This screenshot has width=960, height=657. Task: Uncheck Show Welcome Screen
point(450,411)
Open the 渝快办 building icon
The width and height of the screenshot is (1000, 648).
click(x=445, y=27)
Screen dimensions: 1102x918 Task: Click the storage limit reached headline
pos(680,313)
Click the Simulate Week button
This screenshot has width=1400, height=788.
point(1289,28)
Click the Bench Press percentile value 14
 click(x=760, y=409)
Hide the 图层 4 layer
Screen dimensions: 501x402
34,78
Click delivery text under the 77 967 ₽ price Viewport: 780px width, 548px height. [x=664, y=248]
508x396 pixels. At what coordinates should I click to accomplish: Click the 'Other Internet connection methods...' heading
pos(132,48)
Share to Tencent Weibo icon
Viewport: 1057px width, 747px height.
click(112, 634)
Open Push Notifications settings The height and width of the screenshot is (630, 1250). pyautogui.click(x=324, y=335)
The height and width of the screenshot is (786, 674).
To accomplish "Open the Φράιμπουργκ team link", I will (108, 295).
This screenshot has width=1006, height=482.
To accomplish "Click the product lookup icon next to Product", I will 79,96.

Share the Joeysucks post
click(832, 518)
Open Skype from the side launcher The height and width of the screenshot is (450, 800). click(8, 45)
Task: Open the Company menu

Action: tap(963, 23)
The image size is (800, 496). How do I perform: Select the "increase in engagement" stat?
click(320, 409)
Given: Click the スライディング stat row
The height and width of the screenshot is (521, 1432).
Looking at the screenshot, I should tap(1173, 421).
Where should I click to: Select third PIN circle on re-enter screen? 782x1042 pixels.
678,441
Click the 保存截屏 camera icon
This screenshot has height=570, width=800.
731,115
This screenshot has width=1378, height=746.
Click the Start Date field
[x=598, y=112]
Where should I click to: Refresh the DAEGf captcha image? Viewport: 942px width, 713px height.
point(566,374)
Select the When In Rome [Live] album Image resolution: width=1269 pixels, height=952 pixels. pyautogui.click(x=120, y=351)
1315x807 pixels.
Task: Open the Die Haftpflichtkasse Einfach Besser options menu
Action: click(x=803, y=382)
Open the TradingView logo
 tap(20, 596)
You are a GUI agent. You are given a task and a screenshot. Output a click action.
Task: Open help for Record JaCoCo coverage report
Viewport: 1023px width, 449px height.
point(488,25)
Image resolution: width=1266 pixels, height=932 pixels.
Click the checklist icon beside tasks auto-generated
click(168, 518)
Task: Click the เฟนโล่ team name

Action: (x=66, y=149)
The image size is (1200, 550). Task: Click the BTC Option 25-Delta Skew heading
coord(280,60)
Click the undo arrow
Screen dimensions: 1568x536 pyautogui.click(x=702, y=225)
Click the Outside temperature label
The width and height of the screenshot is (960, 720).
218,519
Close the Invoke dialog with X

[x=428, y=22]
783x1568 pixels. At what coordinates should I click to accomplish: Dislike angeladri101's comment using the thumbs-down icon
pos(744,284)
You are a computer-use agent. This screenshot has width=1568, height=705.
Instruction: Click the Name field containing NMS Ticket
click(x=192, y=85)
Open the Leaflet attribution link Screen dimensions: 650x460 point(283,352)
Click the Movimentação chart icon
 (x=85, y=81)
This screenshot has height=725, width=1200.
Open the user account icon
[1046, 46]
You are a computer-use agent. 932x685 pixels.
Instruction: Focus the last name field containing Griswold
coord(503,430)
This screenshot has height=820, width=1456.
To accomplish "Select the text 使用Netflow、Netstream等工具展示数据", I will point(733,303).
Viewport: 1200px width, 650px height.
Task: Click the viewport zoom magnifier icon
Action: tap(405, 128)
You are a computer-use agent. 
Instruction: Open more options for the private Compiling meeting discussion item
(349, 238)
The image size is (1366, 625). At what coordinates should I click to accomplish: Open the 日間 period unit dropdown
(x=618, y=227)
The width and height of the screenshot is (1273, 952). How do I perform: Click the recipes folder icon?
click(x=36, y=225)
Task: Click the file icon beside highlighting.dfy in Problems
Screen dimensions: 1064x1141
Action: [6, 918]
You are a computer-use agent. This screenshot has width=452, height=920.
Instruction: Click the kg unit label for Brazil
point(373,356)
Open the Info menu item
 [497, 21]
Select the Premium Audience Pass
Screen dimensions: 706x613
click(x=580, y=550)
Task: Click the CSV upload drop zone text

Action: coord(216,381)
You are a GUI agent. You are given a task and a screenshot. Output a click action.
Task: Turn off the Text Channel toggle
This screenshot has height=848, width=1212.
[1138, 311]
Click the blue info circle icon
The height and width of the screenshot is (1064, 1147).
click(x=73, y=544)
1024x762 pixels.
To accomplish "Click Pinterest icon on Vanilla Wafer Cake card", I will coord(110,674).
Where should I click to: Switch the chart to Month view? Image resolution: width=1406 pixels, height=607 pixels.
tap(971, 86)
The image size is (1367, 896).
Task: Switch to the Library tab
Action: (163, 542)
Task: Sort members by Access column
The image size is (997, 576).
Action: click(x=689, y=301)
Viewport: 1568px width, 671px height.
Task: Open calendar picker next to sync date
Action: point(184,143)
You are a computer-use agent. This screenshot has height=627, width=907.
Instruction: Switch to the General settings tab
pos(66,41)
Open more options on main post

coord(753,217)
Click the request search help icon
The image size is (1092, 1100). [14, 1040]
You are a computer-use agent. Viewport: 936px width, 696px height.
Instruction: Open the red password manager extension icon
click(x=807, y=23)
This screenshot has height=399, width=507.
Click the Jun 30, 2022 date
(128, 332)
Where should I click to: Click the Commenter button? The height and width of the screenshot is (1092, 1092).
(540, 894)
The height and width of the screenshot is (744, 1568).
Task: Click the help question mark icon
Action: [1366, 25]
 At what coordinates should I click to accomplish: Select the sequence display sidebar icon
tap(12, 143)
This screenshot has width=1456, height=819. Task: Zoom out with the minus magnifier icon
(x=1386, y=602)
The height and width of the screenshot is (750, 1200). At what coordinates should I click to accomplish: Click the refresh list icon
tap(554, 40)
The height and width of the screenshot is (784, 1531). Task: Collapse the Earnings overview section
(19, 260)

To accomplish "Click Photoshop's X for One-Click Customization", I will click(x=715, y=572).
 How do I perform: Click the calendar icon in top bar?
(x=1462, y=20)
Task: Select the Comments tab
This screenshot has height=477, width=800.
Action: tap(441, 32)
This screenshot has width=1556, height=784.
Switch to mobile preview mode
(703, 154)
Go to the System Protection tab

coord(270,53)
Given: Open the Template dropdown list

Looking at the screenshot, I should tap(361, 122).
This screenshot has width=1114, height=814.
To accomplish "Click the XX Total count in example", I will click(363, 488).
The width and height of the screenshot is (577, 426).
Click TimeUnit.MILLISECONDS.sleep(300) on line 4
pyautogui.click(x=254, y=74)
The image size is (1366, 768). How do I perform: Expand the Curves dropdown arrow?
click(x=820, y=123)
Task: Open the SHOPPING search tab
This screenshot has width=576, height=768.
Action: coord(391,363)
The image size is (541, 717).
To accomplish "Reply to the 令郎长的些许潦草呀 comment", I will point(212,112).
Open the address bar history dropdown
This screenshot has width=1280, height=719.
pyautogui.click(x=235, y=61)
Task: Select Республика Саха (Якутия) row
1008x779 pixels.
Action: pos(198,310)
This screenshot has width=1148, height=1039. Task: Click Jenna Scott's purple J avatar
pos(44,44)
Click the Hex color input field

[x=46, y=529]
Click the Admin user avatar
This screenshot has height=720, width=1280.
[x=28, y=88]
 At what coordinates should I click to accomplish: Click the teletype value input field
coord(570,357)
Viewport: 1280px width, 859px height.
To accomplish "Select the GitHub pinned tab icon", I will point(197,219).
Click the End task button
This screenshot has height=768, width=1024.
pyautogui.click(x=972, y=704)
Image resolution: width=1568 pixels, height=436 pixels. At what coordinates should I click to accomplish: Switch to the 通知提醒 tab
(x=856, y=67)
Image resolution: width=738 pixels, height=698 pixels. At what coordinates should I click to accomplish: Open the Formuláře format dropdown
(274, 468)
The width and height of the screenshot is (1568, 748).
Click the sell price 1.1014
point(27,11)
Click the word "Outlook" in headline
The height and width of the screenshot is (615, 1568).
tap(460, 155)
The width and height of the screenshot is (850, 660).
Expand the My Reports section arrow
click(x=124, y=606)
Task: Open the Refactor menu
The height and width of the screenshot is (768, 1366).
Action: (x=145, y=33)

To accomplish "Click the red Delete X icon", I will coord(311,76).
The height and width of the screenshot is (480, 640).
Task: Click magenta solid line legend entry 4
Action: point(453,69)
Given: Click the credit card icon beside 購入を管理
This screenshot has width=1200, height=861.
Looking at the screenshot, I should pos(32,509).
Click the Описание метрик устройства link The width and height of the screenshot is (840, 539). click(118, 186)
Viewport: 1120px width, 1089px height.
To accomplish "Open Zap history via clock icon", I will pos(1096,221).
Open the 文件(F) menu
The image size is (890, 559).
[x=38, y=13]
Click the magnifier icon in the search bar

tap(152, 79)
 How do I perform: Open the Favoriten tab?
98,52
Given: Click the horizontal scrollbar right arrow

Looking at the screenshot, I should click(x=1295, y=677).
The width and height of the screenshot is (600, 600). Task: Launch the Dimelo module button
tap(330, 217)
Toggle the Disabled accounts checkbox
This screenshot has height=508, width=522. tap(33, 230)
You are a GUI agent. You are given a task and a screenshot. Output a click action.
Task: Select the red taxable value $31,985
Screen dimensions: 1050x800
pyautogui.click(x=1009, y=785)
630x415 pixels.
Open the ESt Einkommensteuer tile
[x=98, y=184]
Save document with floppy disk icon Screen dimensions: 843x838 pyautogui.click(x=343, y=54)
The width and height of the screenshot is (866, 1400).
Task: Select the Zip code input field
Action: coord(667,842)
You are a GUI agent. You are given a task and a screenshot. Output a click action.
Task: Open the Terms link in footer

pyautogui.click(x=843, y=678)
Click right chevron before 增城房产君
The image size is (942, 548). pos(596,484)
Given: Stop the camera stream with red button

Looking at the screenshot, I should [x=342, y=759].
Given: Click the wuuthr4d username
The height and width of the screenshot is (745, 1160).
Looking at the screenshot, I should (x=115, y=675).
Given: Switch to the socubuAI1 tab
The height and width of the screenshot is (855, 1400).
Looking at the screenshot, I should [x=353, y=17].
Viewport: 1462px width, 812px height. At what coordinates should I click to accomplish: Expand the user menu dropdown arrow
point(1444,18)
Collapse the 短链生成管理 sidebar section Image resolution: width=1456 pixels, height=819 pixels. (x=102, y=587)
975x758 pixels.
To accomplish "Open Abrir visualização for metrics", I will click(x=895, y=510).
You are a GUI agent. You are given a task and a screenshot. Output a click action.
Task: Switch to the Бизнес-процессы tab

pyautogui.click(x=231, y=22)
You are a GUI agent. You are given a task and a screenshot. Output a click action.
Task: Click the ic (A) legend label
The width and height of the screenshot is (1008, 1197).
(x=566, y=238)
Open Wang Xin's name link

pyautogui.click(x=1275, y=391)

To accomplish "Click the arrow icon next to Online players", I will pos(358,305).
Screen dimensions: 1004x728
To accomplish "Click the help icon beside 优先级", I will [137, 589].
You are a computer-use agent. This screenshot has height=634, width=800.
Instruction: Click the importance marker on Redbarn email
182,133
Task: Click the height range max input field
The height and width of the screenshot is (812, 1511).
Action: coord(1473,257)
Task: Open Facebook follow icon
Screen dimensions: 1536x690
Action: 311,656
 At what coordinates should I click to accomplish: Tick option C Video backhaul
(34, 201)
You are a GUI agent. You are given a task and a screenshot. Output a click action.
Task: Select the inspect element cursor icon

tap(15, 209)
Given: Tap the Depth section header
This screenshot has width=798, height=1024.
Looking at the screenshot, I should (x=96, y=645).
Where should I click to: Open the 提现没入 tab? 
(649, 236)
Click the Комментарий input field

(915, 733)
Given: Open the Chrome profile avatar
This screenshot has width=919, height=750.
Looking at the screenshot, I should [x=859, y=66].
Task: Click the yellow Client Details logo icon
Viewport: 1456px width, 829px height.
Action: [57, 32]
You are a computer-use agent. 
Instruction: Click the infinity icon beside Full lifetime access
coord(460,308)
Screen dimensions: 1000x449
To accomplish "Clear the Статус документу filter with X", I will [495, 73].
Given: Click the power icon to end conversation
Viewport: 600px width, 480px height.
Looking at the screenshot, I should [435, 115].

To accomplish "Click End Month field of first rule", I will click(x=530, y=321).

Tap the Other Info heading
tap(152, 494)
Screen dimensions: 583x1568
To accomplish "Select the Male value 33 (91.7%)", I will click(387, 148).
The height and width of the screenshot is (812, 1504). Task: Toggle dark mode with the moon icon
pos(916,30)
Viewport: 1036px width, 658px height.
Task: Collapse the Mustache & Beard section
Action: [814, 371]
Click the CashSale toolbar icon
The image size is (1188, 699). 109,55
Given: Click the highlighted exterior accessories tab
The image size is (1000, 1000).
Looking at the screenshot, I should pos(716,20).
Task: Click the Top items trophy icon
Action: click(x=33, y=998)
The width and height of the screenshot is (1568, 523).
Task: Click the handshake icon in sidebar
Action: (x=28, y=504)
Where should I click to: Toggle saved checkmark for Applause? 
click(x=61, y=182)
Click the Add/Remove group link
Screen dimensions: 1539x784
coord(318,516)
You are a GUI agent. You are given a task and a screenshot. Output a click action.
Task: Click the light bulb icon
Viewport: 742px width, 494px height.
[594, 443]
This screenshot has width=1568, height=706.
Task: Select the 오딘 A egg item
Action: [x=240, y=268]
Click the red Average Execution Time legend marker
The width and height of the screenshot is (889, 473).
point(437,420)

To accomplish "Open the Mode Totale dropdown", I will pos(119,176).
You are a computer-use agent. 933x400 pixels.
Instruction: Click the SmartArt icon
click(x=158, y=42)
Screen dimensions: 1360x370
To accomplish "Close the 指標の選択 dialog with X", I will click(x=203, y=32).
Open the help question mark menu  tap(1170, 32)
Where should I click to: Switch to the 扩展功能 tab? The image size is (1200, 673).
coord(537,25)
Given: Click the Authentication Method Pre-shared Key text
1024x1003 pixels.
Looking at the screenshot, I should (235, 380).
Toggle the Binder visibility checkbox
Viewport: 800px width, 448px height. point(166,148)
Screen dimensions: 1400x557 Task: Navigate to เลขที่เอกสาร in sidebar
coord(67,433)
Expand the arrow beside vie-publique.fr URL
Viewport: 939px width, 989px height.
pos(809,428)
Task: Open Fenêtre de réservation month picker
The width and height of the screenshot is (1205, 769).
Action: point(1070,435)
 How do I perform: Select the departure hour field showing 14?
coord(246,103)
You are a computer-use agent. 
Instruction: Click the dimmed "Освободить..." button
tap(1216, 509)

Problem. Find all lines in the records that hold the word "computer". Copy them.

Written response.
You are a computer-use agent. This screenshot has width=1568, height=705.
You are a computer-use agent. 932x685 pixels.
You are a computer-use agent. 
You are a computer-use agent. This screenshot has width=452, height=920.
You are a computer-use agent. This screenshot has height=627, width=907.
You are a computer-use agent. Viewport: 936px width, 696px height.
You are a computer-use agent. This screenshot has height=634, width=800.
You are a computer-use agent. 
You are a computer-use agent. 933x400 pixels.
You are a computer-use agent. 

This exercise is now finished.